Na política, a única referência dele é o tio Chico dos
Correios, do PT, atual vice-prefeito do vizinho município de Flores. Derrotado
na chapa que tentou a reeleição, Chico passará a assessorar o sobrinho na
Câmara de Calumbi. “Robério é um dos melhores vaqueiros do Pajeú, um agricultor
pobre e sofrido de nossa região, mas com vocação também para a política”, diz o
tio. Segundo ele, um dos motes iniciais do trabalho do sobrinho será a defesa
da vaquejada, esporte e atividade econômica no Nordeste.

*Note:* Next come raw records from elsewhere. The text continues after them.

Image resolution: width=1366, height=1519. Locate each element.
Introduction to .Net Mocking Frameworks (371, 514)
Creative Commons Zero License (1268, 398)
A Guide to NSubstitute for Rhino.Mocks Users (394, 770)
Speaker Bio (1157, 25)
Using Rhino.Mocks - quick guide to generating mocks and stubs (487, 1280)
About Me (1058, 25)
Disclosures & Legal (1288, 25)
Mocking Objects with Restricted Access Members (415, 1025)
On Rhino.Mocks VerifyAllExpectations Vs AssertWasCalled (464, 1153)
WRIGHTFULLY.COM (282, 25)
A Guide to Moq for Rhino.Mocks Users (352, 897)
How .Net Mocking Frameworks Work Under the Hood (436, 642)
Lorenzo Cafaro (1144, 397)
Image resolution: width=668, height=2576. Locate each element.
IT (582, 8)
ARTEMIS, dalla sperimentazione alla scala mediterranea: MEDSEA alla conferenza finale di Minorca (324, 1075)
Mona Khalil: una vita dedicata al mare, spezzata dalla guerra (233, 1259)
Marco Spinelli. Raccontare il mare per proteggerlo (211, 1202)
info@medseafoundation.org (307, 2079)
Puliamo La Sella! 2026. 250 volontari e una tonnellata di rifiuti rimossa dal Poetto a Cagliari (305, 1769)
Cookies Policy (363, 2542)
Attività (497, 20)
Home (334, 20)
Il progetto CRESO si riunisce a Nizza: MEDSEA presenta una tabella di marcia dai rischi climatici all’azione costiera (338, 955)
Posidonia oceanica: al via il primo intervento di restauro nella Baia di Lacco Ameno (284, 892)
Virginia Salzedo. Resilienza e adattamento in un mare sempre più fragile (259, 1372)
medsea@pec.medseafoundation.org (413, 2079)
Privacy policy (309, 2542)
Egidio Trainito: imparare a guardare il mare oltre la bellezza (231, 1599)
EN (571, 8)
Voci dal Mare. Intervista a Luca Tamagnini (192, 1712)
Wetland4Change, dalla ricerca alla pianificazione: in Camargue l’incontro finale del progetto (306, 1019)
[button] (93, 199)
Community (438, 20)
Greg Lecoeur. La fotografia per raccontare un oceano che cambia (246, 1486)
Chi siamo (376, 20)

“O Supremo tem, no meu entender, coisas mais importantes para
cuidar do que está se preocupando com vaquejada”, desabafa o vereador-vaqueiro,
que também vai defender a preservação do esporte como componente cultural em
seu município. No sítio Carnaúba, a 2 km do centro da cidade, aonde mora com a
esposa Aline e dois filhos, o mais velho de 15 anos já chegado a uma pega de
boi, Robério arrastou 150 votos, boa parte dos vaqueiros ou apreciadores da
arte. O restante foi pulverizado nos demais redutos eleitorais no campo e no
perímetro urbano também.
Robério já ganhou vários prémios em pega de boi pelo
Nordeste. Arriscando a vida na caatinga fechada, recentemente quebrou o nariz
numa queda. “O prêmio valia R$ 150 e acabei no prejuízo, gastando mais de R$ 5
mil na cirurgia para deixar o danado do nariz no lugar”, conta ele. Apesar das
recomendações médicas, com 15 dias Robério estava de volta ao mato e,
brincando, revela que o curativo foi tirado na caatinga, arrastado por um
garrancho.
Agricultor, vaqueiro e também bacamarteiro, Robério não é,
entretanto, daqueles com dotes também para o tradicional aboio, um canto sem
palavras, entoado na condução do gado para os currais ou no trabalho de guiar a
boiada para a pastagem. É um canto ou toada um tanto dolente, uma melodia
lenta, bem adaptada ao andar vagaroso dos animais, finalizado sempre por uma
frase de incitamento à boiada: ei boi! Boi surubim! Ei, lá, bonzinho!
Saindo da caatinga braba para a seara da política na Câmara,
Robério fará oposição à prefeita Sandra da Farmácia, uma das raras espécies do
petismo eleita, derrubando uma velha oligarquia. “Não farei oposição ao que for
de interesse do município”, avisa, adiantando que sua pauta será a defesa do
agricultor, da sua região e dos vaqueiros. “Estarei na Câmara lutando por minha
gente, pelos pobres e sacrificados de Calumbi”, acrescenta.